However, religion is far from the only field in which people place the unreal (if unreal it is) above the real. Consider the number of people humanity has executed for being enemies of the state.
Is not the state similarly a collaborative fiction? If you consider religion a fiction, you can hardly deny that most of our groups and associations are at least equally fictions. A nation is real only because we make it so, due to our persistent beliefs and actions in accordance with those beliefs. Most of you wouldn’t be surprised to learn that a government executed someone for treason, or on suspicion of plotting terrorism, or the like. Is that not all theoretical? None of it is physically real (the terrorism because whatever act they plot hasn’t happened yet.) We make many labels for things which are orderings or assemblies of smaller components – calling a chair a chair and a desk a desk – but do not be confused into thinking this has any physical reality. A chair has no “chair nature.” It has only the nature of its component particles. Similarly, our concept of people as discrete entities – so central to our ordering of society – is itself a convenient fiction.
It’s silly to the point of incoherence to point fingers at people for believing in religion, and then turn around and believe in laws, treaties, governments, inalienable rights*, assemblies of nations. All these things exist in the mind and are made real by peoples’ adherence.

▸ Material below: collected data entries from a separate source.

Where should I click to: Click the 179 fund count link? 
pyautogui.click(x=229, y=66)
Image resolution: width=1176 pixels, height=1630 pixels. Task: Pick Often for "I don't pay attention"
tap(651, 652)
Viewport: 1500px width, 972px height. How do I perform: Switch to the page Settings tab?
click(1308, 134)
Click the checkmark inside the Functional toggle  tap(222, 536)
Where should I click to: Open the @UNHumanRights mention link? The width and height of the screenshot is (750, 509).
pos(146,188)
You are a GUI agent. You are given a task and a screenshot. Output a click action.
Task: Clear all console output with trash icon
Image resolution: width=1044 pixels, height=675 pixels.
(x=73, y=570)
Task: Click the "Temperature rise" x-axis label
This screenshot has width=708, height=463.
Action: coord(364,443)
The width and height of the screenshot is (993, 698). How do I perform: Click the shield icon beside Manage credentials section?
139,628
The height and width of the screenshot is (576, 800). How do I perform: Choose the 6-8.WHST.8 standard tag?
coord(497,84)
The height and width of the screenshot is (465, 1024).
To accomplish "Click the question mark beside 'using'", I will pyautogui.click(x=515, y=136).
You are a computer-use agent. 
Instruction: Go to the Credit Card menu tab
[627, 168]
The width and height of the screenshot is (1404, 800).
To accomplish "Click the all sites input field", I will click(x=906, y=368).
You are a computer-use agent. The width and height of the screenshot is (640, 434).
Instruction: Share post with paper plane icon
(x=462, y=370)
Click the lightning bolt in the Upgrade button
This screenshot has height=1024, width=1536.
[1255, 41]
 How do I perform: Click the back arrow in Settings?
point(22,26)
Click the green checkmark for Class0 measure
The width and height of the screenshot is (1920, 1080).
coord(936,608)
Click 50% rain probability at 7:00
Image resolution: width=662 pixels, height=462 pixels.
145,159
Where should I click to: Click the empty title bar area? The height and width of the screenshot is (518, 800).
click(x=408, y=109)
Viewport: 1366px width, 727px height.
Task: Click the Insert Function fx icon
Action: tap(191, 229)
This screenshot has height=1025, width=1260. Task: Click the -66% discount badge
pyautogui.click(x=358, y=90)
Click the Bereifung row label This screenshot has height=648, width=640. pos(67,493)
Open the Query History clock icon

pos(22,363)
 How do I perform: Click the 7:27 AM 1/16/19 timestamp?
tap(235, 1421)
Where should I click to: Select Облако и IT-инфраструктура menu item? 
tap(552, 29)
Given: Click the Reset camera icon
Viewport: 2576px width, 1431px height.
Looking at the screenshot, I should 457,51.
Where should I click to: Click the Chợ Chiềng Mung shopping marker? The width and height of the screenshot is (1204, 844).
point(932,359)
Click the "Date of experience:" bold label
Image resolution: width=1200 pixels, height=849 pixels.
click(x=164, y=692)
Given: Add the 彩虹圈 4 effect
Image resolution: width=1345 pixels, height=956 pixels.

If you don’t like it, you don’t like it. No problem. But don’t act as if it’s categorically some horrible mental flaw that you have no part in. Odds are, you’re carrying around quite a few mental constructs of your own.
*I mean really, why define as inalienable rights things like access to the Internet, which 70% of the planet doesn’t have anyway? At least put the infrastructure in place to guarantee it first, if you’re going to mouth off about it.
Comments (1)
i like your take on this one. laws, treaties, inalienable rights etc are social constructs yes. i consider them necessary illusion to put ‘order’ into society. they are fictional at their core.
my problem with a lot of religion is that they would never admit they are social constructs. they put themselves higher from what they really are i.e. man-made (god is a mental and social construct).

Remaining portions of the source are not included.